The medico-legal balance
There's tension in both directions. Ignoring a genuinely abnormal scan is a clear risk. But pursuing every reported finding with low-value testing exposes patients to harm, drains scarce capacity, and isn't good medicine either. The defensible position is the same one good practice always rewards: assess against symptoms, risk and recognised guidance; act proportionately; and document your reasoning. The presence of a private report doesn't lower the bar for sensible clinical judgement — if anything it raises the need to articulate it.
The NHS spillover
It's worth naming the system issue: private scans are privately paid, but their follow-up frequently lands in the NHS. A scan bought for reassurance can generate publicly funded imaging, referrals and clinic time. That's not a reason to dismiss patients, but it is a reason to be deliberate and evidence-based about what genuinely warrants further NHS investigation.
How a reference tool helps
When a finding lands in front of you, the practical need is fast access to what recognised guidance recommends. Ask iatroX is free and lets you check management of a given incidental finding against UK sources (NICE, CKS, SIGN and the SmPC) at the point of care — supporting a proportionate, documented response, without implying any automated diagnosis. The judgement remains yours; the reference just makes the relevant guidance quick to find.
Frequently asked questions
What should a GP do with a private full-body scan report? Establish why it was done, assess symptoms and risk, check the report quality, map any finding to recognised guidance, act proportionately, safety-net, and document your reasoning — rather than acting on the report in isolation.
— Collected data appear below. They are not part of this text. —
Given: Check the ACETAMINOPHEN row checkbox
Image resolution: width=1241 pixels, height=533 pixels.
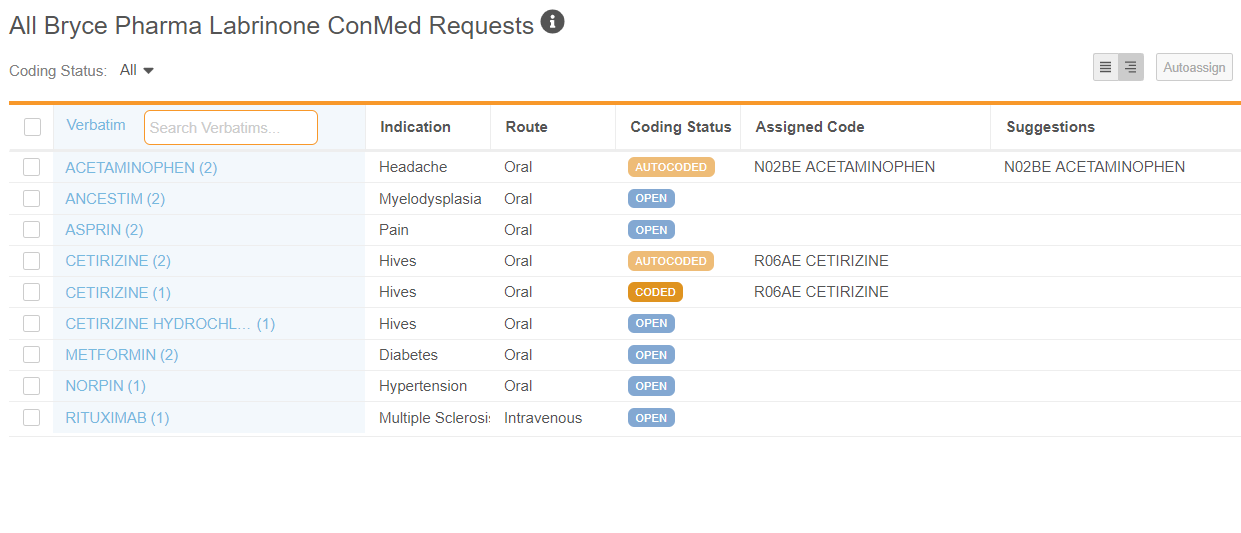Looking at the screenshot, I should [32, 167].
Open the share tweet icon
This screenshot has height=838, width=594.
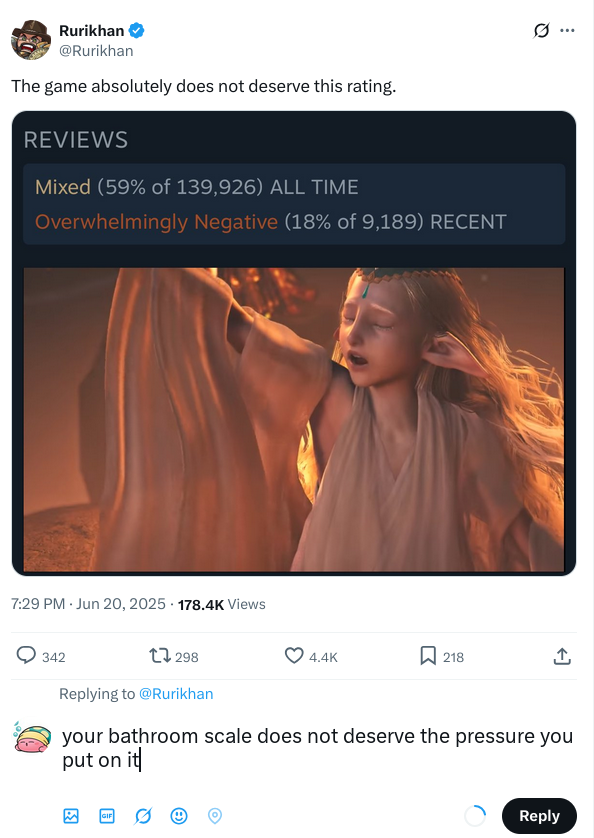click(562, 656)
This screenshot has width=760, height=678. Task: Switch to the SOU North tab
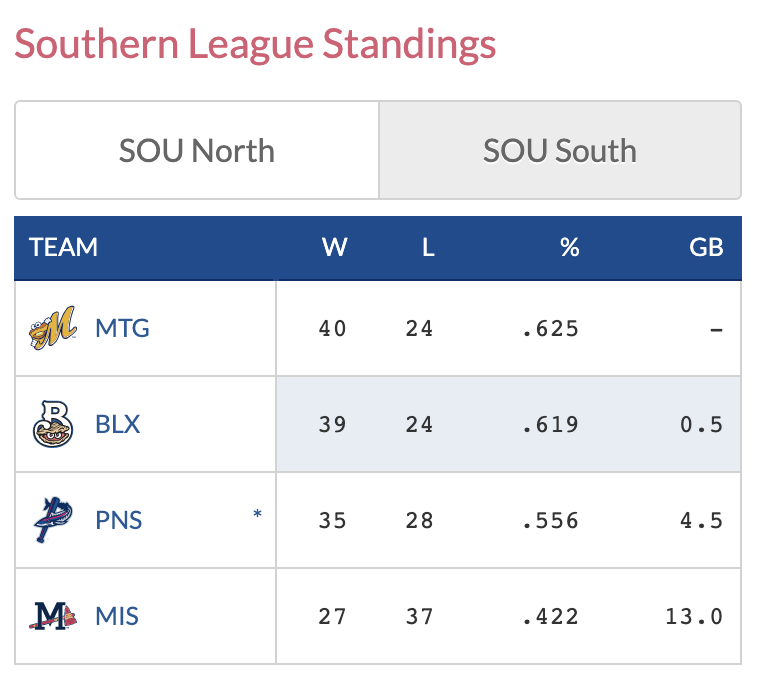tap(197, 151)
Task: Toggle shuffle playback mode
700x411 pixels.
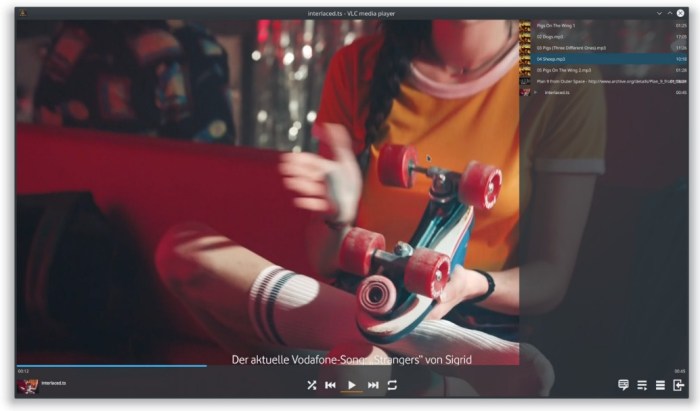Action: coord(311,385)
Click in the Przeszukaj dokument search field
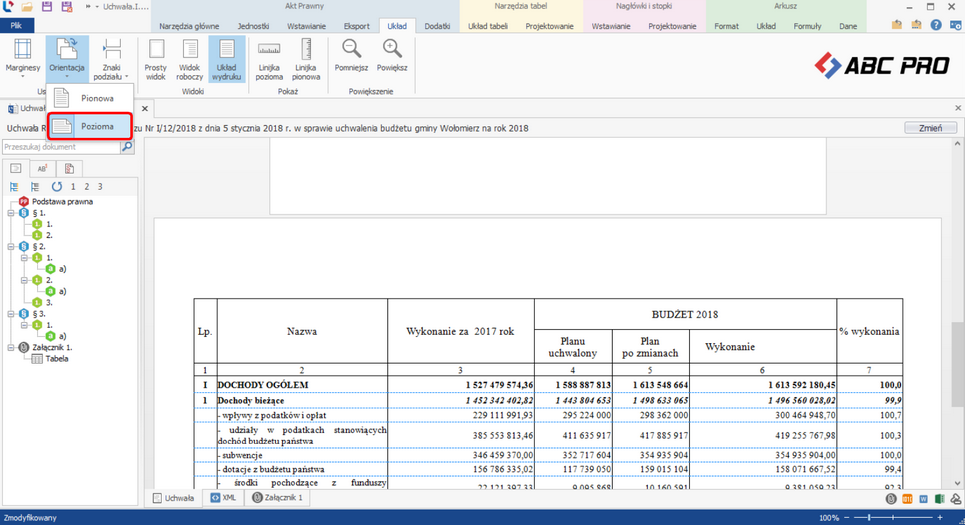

Do I have to act on every finding in a private scan? No. Many incidental findings are benign or have conservative pathways. The task is to distinguish findings that map to recognised follow-up from non-specific ones, and to avoid low-value over-investigation.
What are the medico-legal risks? Both ignoring a genuinely abnormal finding and over-investigating benign ones carry risk. The defensible approach is to assess against symptoms, risk and guidance, act proportionately, and clearly document your reasoning and safety-netting.
Does the NHS have to fund follow-up of private scans? Follow-up often does fall to the NHS in practice, which is why proportionate, evidence-based decisions about what genuinely warrants further investigation matter — clinically and for system capacity.